= Acción Comunal =

Panama political movement (1923-1932)

Acción Comunal was a nationalist and anti-American political movement in Panama during the 1920s and 1930s. It was responsible for a coup on January 2, 1931, that deposed President Florencio Harmodio Arosemena.

== Ideology ==
The movement focused on the education of Panamanian children in the love of their country, the correct use of the Spanish language, demanding payments in balboas, and not buying in establishments that lacked Panamanian workers or whose signs were in English. The movement promoted state intervention in the economy, and the replacement of the Hay-Bunau Varilla Treaty in order to retain Panamanian sovereignty in the Panama Canal Zone.

== History ==
Acción Comunal was founded on August 19, 1923, by Ramón Mora, Víctor Florencio Goytía, José Pezet, José Manuel Quiros, Alberto Guardia Jaén, Manuel Gálvez, Enrique Gerardo Abrahams and others. The group's name was given by Goytía, and Mora became its president. The movement emerged as a reaction to the growing American influence.

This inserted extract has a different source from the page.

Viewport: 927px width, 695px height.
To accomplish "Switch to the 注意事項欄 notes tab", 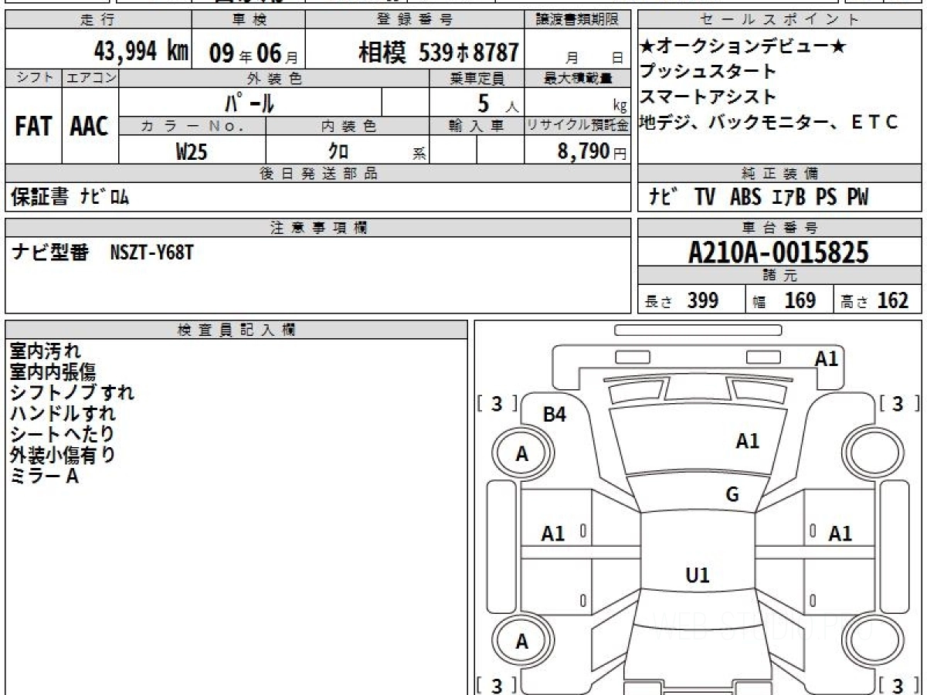I will tap(317, 226).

Initially, Acción Comunal worked as a secret society. New members registered by marking their fingerprint with blood alongside their signature. The movement had its own anthem and newspaper.

In 1926, during the government of Rodolfo Chiari, negotiations were held for a new treaty (the Kellogg-Alfaro Treaty). Acción Comunal saw the treaty as disadvantageous for Panama, and they expressed their anger which spread into the general public. Harmodio Arias Madrid, despite not being a member, spoke against Chiari's decisions within the National Assembly, rejecting the treaty.

=== Coup d'état attempt ===

Acción Comunal considered the Liberals to be the cause of U.S. dominance in Panama. When Arosemena assumed the presidency in 1928, the movement called him a puppet of Chiari, who was considered a "dictator."

On January 2, 1931, the movement conducted a coup that involved taking arms, controlling communications, taking the barracks, and assaulting the Presidency. The assault on the Presidency was commanded by Arnulfo Arias, who joined the movement in 1930. The coup was aborted by Goytía, who feared U.S. intervention, but Arnulfo Arias kept fighting. The coup resulted in eight deaths and the end of Arosemena's leadership. After the coup, Harmodio Arias Madrid assumed the presidency.

While the U.S. did not intervene militarily, AC pressured for the restoration of constitutional order, resulting in Harmodio Arias transferring power to the envoy in Washington, D.C. With the endorsement of the Supreme Court of Justice, Ricardo J. Alfaro finished Arosemena's presidential term. The coup affected the relationship between the two countries for years to come.

== End of movement ==

The Acción Comunal had not planned for what would happen after a successful coup, dividing the movement. The movement ended up trapped between the Panamanian oligarchy and the U.S. government, who each imposed conditions and candidates. In Alfaro's government, only two or three members of the movement were in the cabinet, diluting the nationalist character. In the elections of 1932, Arias assumed the presidency, dividing the group beyond repair. Some members joined Harmodio Arias, some went with Goytía, and others remained independent, ending the movement.

Some of the former members, including Ezequiel Fernández Jaén and Harmodio Arias, established the National Revolutionary Party in 1932, which later became the Panameñista Party under Arias' direction.